A major issue facing genetic testing is the need to annotate and validate all of the potential deleterious mutations that can and ever will be. This is a mammoth task, and a moving target due to the dynamic nature of genomes. It may also be unnecessary. In theory, if accurate medical records are kept electronically (phenotypic data) and clinical genetic data is made public, then our databases may already contain the statistical power needed to both identify and prove the effects and utility of genetic variants. Such was the model suggested by Geoffrey Ginsberg, an advocate for a unified system of electronic medical records in the United States. Treatment decisions in the future may be based on medical metadata alone. The importance of having whole population data was emphasised by Professor Partha P. Majumder, who demonstrated that vaccine effectiveness was underpinned in part by the genetics of the vaccine recipients. This challenged the idea that post-vaccination infections were due to mutated pathogens, and tracking of these individuals and retention of their genetic data could lead to more effective vaccination programmes that could be tailored to screen for patients for whom certain vaccines would be ineffective. 

Untapped Genetic Capital

Speaking of clinical trials, nobody does more of these than the pharmaceutical industry. These large and costly experiments are meticulously phenotyped, genotyped, sequenced, and the samples bio banked. This represents a veritable treasure trove of genetic and phenotypic data, which if a case could be made convince these companies to share, would greatly increase the pool of data from which to source and validate genetic findings relevant to human health. Such was the utopian vision of Klaus Lindpainter, a world where public health and personalised medicine work in concert rather than as competing interests. He painted (sorry, couldn’t resist) this combined data pool as the future fishing grounds of R & D for pharma, and the potential stimulant needed to pull the current downturn in new drugs out of the nose-dive that is concerning this sector. Realising this dream is an ambitious undertaking, and a noble one at that, but in the fiercely competitive world of pharmacology the idea of handing over the keys to the bio-bank is going to be a tough sell. 

Sorry, I don’t speak DNA

The main hurdle now facing adoption of genetic analysis tools in the clinic is translation. Doctors aren’t like researchers; they don’t have three years to ponder if this mutation really does cause elephantitis. Most of the time, physicians will be lucky to have three minutes to make a treatment decisions, so transforming the current language of genetic analysis into something comprehensible and actionable is of paramount importance. Patrick Tan demonstrated a new array-based bacterial disease panel, and his own annotation software to provide actionable reports that are sent directly to a tablet or smartphone, to be used in Singapore’s hospitals. Not to be left behind, industry is racing to build the annotation databases and code the software to increase the accessibility and ease-of-use of genetics in the clinic. 

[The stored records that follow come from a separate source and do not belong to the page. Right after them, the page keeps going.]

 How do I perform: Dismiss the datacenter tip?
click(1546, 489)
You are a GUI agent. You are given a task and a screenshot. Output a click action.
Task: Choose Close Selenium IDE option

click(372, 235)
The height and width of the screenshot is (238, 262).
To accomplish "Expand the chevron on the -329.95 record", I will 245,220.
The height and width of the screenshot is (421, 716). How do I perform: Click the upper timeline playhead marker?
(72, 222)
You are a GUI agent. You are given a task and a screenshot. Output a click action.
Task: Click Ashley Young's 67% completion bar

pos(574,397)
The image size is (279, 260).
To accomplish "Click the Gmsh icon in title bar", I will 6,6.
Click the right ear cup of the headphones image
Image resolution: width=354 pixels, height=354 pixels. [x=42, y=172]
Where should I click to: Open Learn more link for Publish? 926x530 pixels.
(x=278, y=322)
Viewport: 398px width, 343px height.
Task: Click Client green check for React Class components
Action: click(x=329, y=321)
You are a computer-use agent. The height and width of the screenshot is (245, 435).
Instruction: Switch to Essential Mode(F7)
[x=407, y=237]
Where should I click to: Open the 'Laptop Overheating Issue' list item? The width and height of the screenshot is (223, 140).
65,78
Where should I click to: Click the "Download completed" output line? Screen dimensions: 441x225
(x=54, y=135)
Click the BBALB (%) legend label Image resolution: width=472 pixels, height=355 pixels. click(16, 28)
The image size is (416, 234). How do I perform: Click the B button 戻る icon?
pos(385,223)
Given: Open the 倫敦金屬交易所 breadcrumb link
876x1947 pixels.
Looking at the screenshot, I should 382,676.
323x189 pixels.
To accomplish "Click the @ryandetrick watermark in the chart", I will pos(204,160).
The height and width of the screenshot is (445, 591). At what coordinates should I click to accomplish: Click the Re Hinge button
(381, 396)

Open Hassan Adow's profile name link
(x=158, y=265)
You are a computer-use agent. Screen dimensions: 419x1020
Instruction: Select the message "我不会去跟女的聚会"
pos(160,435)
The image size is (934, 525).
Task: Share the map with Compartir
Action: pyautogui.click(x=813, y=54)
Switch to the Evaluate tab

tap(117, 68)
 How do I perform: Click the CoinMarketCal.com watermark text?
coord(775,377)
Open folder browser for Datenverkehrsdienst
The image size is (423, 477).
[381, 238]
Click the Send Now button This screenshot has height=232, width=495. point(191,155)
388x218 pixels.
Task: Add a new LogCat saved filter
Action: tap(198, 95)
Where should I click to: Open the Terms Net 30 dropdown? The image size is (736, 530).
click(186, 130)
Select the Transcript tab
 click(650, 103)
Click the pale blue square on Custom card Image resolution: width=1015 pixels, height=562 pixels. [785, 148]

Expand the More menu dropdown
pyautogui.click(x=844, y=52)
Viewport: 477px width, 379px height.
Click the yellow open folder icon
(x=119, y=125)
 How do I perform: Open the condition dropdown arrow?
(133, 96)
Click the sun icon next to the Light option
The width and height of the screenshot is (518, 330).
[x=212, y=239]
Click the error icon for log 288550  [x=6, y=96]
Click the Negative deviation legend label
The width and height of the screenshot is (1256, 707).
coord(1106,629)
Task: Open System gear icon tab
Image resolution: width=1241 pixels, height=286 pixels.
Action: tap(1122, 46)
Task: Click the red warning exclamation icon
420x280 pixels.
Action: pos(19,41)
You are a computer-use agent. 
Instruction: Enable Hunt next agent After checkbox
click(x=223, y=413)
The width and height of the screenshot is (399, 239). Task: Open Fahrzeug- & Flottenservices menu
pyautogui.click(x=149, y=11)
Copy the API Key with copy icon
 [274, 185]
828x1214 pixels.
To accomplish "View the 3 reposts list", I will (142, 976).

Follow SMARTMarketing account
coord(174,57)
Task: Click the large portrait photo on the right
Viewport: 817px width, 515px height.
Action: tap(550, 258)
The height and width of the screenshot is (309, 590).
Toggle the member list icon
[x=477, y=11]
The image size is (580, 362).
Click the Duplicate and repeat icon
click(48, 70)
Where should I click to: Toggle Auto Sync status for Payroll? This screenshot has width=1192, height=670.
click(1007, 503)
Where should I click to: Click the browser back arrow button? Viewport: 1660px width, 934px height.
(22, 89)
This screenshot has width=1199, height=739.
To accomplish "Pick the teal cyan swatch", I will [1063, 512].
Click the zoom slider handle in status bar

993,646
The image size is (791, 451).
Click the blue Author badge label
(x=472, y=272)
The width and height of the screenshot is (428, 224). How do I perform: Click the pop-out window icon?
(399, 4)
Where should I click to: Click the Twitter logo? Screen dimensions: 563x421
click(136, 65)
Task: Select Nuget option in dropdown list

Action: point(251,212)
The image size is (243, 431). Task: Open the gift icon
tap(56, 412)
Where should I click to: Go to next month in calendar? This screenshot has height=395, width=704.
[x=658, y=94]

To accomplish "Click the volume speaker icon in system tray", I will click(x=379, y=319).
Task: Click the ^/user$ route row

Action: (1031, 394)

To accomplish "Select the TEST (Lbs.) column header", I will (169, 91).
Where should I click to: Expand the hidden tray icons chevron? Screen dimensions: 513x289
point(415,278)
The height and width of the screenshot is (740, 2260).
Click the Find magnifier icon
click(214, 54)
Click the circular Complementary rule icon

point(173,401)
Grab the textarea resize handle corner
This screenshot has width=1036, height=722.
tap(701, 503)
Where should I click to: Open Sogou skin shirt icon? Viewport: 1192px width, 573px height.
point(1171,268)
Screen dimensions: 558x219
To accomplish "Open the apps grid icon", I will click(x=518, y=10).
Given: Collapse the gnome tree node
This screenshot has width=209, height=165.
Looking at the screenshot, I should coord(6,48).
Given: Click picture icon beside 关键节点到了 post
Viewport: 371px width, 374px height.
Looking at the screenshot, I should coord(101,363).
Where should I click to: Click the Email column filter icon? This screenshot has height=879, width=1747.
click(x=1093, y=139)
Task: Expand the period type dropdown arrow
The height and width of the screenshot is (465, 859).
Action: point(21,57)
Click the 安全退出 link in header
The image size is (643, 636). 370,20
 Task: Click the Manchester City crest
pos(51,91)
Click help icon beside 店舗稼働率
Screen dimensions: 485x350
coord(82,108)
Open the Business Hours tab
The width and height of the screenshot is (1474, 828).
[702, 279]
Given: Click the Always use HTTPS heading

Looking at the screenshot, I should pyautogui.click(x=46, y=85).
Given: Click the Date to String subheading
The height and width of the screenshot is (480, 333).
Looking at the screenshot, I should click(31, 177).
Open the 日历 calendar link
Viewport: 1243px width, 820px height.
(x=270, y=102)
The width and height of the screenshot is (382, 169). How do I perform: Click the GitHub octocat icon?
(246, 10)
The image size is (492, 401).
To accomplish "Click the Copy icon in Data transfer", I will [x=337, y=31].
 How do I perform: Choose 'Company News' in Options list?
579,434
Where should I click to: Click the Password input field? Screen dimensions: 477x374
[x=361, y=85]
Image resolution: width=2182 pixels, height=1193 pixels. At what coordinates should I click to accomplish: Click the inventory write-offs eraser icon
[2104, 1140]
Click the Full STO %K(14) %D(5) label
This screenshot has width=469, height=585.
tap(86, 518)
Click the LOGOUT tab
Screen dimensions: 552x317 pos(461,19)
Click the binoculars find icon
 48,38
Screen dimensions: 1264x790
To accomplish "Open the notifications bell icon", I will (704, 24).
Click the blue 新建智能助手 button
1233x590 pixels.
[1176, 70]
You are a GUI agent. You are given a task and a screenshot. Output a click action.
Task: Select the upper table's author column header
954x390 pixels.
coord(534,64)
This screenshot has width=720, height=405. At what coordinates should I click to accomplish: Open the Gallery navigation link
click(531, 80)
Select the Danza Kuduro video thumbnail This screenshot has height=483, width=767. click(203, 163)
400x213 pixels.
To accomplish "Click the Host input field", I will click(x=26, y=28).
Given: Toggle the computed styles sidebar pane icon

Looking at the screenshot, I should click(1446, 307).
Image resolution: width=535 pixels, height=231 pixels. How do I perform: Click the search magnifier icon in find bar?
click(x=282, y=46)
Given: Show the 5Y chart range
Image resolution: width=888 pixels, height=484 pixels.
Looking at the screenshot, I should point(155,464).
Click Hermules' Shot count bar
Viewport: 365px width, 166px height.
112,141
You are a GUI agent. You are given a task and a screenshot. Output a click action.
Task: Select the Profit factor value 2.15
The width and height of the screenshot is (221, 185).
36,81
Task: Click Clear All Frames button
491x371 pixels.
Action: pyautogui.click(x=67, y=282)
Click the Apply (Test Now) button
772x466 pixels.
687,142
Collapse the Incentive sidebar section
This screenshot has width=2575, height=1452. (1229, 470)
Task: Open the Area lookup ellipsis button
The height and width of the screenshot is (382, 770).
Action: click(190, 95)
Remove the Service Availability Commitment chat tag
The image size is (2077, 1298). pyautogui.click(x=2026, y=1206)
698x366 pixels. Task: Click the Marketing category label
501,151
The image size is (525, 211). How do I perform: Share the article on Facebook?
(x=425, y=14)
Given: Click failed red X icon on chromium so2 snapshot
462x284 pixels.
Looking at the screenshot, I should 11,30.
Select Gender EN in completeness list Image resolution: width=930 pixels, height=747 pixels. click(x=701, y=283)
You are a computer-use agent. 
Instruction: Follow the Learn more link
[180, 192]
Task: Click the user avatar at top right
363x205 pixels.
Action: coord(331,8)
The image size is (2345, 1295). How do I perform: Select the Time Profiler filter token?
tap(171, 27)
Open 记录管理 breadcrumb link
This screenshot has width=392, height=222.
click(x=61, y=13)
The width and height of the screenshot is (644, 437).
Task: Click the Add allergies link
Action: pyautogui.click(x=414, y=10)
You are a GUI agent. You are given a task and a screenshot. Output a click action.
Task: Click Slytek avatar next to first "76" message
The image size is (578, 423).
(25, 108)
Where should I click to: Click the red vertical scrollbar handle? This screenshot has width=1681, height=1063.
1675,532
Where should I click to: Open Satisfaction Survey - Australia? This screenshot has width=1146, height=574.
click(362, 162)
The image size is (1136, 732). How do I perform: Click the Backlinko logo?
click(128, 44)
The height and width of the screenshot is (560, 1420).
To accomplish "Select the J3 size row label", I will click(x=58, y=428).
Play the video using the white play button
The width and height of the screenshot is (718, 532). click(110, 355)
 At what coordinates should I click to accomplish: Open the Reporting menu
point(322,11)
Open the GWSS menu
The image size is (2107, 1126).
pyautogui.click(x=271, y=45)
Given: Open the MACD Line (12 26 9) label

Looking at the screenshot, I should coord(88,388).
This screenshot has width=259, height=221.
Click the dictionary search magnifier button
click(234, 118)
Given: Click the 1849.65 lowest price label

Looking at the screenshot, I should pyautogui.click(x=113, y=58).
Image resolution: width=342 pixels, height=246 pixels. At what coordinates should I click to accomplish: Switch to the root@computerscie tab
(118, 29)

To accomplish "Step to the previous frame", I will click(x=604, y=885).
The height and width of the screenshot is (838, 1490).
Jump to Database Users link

These are but a few of the challenges facing genetic medicine, and progress is certainly being made. Geoffery Ginsberg called 2012 a “banner year for pharmacogenomics’, with more new gene therapy products reaching the market than ever before. 

A big thanks to the HUGO/ICG conference organisers, the speakers, the sponsors, the exhibitors, and the attendees. Cheers to all who came to Illumina’s VIP party down at Avalon Crystal Pavilion overlooking Marina Bay and boogied on down to the beats being mixed off the MiSeq.